» **Pixel coordinate grounding data**
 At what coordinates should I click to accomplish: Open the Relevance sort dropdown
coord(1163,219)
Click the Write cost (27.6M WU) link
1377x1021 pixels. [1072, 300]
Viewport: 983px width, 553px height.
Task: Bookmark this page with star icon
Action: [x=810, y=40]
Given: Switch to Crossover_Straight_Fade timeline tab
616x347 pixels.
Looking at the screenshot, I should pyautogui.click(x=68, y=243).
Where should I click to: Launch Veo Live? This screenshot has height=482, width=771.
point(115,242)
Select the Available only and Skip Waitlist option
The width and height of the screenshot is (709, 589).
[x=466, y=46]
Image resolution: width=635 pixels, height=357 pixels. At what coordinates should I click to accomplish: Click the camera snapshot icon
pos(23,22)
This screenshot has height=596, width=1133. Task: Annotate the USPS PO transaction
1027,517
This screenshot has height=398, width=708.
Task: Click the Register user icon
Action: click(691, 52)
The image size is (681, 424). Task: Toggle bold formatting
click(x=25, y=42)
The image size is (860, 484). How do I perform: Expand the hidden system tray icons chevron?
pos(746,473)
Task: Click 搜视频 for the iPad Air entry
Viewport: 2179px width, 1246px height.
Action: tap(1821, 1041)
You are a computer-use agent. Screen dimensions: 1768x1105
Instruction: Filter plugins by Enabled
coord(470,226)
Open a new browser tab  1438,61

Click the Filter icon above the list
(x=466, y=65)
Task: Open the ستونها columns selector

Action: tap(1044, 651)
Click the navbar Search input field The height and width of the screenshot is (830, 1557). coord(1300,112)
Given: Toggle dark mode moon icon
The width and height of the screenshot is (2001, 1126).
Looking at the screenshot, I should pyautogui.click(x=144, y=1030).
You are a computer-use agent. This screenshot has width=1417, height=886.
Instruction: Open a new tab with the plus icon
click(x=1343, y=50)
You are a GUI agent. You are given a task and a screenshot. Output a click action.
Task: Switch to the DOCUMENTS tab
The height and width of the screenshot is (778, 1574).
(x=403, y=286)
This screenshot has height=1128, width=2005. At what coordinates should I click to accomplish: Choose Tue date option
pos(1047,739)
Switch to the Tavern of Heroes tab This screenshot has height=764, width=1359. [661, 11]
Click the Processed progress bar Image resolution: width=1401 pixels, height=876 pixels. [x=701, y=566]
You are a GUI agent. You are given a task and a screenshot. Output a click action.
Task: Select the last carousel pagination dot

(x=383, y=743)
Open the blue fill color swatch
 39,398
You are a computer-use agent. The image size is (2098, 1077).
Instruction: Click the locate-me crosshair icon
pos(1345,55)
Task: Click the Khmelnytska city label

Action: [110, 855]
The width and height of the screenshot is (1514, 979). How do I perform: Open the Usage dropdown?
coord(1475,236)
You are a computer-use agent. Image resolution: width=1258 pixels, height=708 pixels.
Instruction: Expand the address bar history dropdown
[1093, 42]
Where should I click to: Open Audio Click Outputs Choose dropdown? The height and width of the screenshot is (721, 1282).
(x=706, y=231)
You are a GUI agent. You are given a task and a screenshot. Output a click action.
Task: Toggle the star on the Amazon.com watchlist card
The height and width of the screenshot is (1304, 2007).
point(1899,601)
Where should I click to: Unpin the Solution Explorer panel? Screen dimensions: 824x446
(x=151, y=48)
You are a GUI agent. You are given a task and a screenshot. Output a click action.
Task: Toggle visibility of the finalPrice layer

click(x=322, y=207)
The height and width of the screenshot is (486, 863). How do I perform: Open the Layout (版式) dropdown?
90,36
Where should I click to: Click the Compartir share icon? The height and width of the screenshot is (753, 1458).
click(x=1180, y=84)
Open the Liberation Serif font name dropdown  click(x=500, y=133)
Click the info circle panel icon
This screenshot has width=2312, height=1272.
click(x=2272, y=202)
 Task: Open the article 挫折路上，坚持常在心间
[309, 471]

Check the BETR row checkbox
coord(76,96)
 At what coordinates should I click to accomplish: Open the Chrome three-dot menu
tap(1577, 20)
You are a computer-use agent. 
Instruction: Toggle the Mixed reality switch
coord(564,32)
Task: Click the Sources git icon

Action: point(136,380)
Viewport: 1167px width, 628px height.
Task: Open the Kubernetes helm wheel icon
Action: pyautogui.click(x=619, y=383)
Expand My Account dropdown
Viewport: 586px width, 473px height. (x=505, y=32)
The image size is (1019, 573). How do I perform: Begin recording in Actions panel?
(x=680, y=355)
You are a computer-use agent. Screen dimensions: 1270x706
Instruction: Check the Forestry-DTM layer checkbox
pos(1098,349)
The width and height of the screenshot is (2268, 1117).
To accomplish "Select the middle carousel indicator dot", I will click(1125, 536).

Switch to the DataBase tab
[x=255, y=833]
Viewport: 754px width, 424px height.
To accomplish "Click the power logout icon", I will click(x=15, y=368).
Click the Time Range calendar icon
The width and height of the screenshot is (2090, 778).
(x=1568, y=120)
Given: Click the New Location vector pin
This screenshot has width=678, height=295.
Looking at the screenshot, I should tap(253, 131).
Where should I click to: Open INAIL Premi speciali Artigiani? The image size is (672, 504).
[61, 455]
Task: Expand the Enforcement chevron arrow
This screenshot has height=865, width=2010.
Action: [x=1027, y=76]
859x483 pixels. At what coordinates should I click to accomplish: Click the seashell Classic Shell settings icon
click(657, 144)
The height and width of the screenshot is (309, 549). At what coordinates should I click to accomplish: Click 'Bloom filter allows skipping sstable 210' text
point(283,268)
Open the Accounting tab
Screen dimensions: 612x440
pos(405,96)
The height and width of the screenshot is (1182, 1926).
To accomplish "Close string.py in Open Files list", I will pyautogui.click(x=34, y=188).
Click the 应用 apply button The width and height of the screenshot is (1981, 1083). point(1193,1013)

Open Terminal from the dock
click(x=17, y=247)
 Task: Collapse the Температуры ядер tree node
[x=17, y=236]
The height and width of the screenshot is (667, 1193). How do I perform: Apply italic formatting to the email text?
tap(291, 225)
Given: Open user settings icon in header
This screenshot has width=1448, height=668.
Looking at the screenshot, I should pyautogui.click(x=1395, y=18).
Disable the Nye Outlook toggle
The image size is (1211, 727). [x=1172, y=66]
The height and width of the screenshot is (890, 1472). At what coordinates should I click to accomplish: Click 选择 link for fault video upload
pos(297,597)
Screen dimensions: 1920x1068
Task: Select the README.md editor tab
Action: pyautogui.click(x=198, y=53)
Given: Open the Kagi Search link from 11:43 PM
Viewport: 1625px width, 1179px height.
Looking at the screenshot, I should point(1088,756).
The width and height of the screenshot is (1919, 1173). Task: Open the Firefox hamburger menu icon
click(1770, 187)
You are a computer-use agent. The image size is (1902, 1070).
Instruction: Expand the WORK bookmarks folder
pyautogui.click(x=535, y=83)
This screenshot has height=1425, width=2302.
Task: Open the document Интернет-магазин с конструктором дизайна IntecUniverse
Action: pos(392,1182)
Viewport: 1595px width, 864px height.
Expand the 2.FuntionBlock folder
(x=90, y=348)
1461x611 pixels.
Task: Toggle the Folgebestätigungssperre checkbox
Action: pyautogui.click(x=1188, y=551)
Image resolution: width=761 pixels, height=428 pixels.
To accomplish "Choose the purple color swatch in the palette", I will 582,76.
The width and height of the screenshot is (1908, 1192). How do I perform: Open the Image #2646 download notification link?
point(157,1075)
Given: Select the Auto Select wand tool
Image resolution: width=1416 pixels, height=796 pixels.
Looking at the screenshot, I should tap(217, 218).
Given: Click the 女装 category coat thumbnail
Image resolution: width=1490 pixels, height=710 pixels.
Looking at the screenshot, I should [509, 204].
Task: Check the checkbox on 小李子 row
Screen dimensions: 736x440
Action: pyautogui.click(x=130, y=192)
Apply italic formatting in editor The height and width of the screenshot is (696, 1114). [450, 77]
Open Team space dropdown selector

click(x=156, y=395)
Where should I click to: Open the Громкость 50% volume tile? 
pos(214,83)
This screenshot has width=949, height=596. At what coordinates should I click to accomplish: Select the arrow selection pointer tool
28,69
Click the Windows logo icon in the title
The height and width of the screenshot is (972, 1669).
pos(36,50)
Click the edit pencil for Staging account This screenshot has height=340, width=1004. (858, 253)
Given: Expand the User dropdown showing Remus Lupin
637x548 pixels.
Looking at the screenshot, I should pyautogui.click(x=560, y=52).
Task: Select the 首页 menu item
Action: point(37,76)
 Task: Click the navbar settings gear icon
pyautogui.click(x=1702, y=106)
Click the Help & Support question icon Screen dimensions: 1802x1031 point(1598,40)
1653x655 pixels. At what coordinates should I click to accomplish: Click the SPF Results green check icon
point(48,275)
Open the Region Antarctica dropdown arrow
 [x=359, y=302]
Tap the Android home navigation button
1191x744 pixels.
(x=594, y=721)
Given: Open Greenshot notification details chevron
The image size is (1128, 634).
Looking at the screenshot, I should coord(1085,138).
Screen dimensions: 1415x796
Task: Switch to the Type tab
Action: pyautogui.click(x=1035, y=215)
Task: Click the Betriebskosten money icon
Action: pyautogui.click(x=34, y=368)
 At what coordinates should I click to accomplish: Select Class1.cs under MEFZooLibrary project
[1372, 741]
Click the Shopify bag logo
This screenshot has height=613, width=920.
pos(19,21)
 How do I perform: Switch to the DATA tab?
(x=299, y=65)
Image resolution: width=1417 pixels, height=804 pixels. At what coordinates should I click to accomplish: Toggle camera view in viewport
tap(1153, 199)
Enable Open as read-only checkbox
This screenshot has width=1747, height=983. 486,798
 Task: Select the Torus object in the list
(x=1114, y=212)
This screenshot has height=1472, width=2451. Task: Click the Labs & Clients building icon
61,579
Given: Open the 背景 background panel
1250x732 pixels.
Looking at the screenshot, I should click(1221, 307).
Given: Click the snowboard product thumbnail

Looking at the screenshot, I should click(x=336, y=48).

» **WHAT THIS TASK INVOLVES**
Would you output, from the records above, exactly the run of lines that starts at the line containing "You are a computer-use agent. The image size is (1902, 1070)." and ends at the line containing "Given: Select the Auto Select wand tool", and only that run?

» **SOLUTION FOR THIS EXERCISE**
You are a computer-use agent. The image size is (1902, 1070).
Instruction: Expand the WORK bookmarks folder
pyautogui.click(x=535, y=83)
This screenshot has height=1425, width=2302.
Task: Open the document Интернет-магазин с конструктором дизайна IntecUniverse
Action: pos(392,1182)
Viewport: 1595px width, 864px height.
Expand the 2.FuntionBlock folder
(x=90, y=348)
1461x611 pixels.
Task: Toggle the Folgebestätigungssperre checkbox
Action: pyautogui.click(x=1188, y=551)
Image resolution: width=761 pixels, height=428 pixels.
To accomplish "Choose the purple color swatch in the palette", I will 582,76.
The width and height of the screenshot is (1908, 1192). How do I perform: Open the Image #2646 download notification link?
point(157,1075)
Given: Select the Auto Select wand tool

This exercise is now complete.